Victim M was followed by a stranger, attacked, suffered an attempted rape and was told to stop screaming or she would be killed. Two off-duty police officers heard her screams and arrested the man. Subsequently, M learned that the police had, in fact, given her full name to the man. This has had a devastating impact on M. She is terrified that he will find her and attack her again. He is expected to be released from serving half his seven-year sentence in July next year. M has changed her name, moved flat twice and removed herself from the electoral register to prevent him finding her.
The amendment moved in Committee was later withdrawn. Since then, Voice 4 Victims has consulted a range of experts. The clause has been redrafted to take on board those comments, especially those emanating from the police. The police have been very supportive. They themselves believe that clarification of the law is needed. From these comments it is generally agreed that a name should never be given if three conditions are met: the parties are strangers; disclosure might conceivably put the victim at risk; and non-disclosure would not undermine the completion of a fair trial, a point raised by the Minister in Committee.
After disclosure in her case, M contacted a number of police forces. Their policies on disclosure were totally inconsistent. The responses varied greatly, with no fewer than five distinct approaches followed by the police: the name being given during the interview on arrest; at the point of charge; if the case goes to court; disclosed in a statement given to the alleged perpetrator’s defence team; or not given until the case is in court, where it is a matter for the judge to decide.
M is to be commended for the comprehensive manner in which she followed up to discover such a wide and inconsistent pattern of behaviour by the police. She received a letter from Commander Jones of the Metropolitan Police, who said:
“There is no specific policy or legislation which covers the issue of providing the name of a victim of rape to the suspect. Instead it is an operational decision taken by the officer in the case on a case-by-case basis. In the case of a stranger rape, it would be very rare for the suspect to be informed at the point of arrest. For a domestic or acquaintance case, this would be more common”.

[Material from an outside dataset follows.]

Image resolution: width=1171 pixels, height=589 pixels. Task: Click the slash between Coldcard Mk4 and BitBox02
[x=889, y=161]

This view was reinforced by Neil Smith of the Metropolitan Police’s sexual offences, exploitation and child abuse command in the Guardian newspaper on 27 October this year.
M made contact with other victims. They have similar experiences. Victim A said, “Once he had my name he found me and messaged me on Facebook. He lives maybe a couple of hours away, so when I next moved and changed jobs I also changed my name by deed poll”. Victim B said, “I was 23. He was about 50. If he googled my name, I couldn’t think of every website it might bring up. I could kind of imagine what he might do”. Victim C said, “He was arrested a couple of days later and at that point would have been told my full name. I did not realise he was told my name then. The fact he knows my name and details is something I have always hated and part of what makes me regret ever going to the police”. I ask the House, in particular the Minister and her advisers, to note that last sentence and to ponder its far-reaching implications on whether this situation leads to people not going to the police when there has been a rape or an attempted rape. This theme is repeated by Victim D, who responded to M by saying, “Your message sums up the reasons I felt I didn’t want to go to the police. I didn’t want my life ruined by my name being released and people finding out. I suffered severe depression and was suicidal for years. Thank you for working to fix this problem”.

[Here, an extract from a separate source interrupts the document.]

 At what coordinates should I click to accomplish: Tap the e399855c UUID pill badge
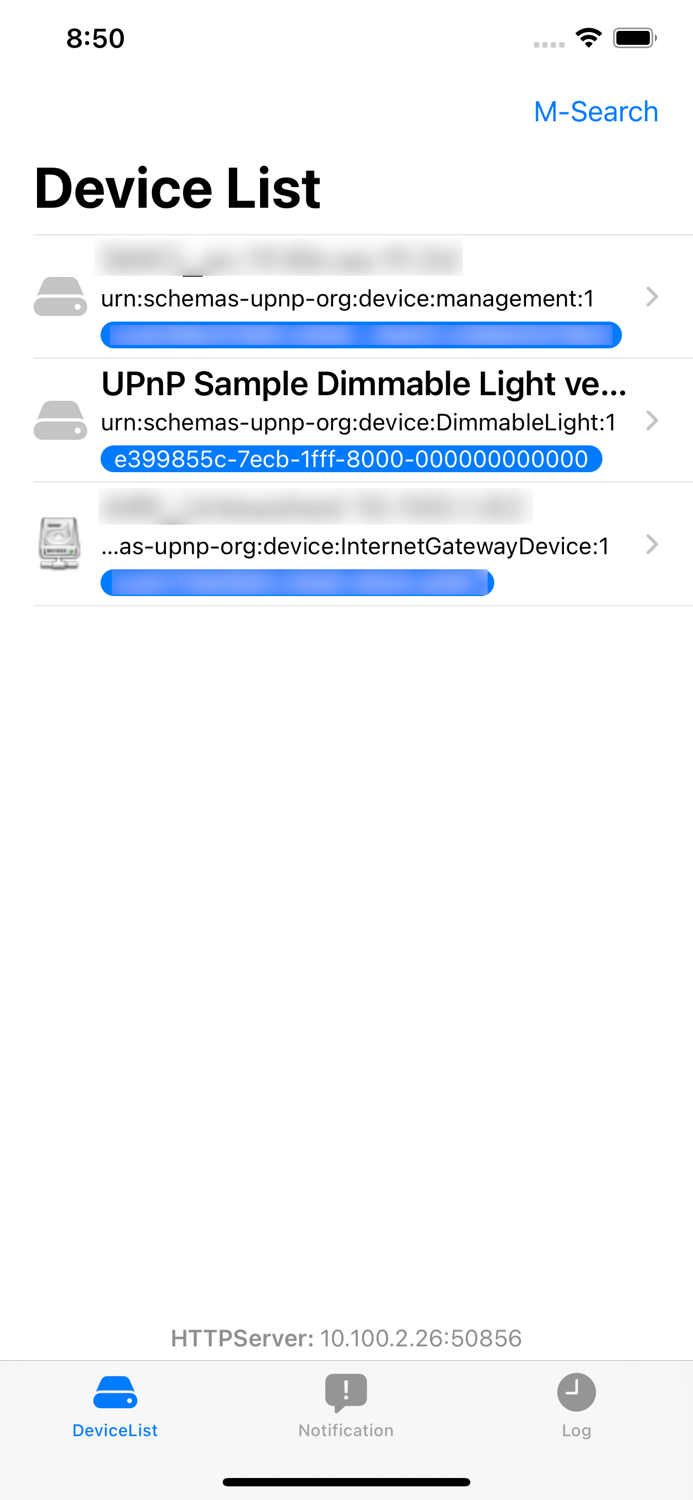[351, 459]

My Lords, as the noble Lord, Lord Wigley, has explained, this amendment is designed to strengthen the protection for the victims and witnesses of a sexual or violent assault by a stranger. I sympathise with this objective but, as I indicated in Committee, there are difficulties. I am grateful to the noble Lord for taking on board the points I made in response to his earlier amendment on this issue. He has now come forward with a substantially revised amendment. I fear, however, that this serves only to highlight again the challenges of legislating in this area.
It is vital that the criminal justice system supports and protects victims and witnesses, particularly victims of sexual offences, who are especially vulnerable. As I stated in Committee, there are already a number of means whereby those at risk of further harm, or who are deemed to be intimidated, can be safeguarded. I shall not repeat these measures now, other than to say that there is a wide range of options available for their protection. To intimidate a witness is a very serious criminal offence.
Of course, the right to a fair trial is a cornerstone of our criminal justice system. The noble Lord, Lord Wigley, has rightly acknowledged this in the revised amendment before us today. However, to say that the identity of a victim or a witness may be withheld from the defendant except where to do so would compromise the defendant’s right to a fair trial is almost always a contradiction in terms. As my noble friend Lord Hailsham said, fundamental to a fair trial is the right of the accused to be informed promptly, in a language which he understands and in detail, of the nature and cause of the accusation against him. The accused cannot be expected to prepare a proper defence if he does not know who is accusing him of the alleged crime, and without that there can be no fair trial.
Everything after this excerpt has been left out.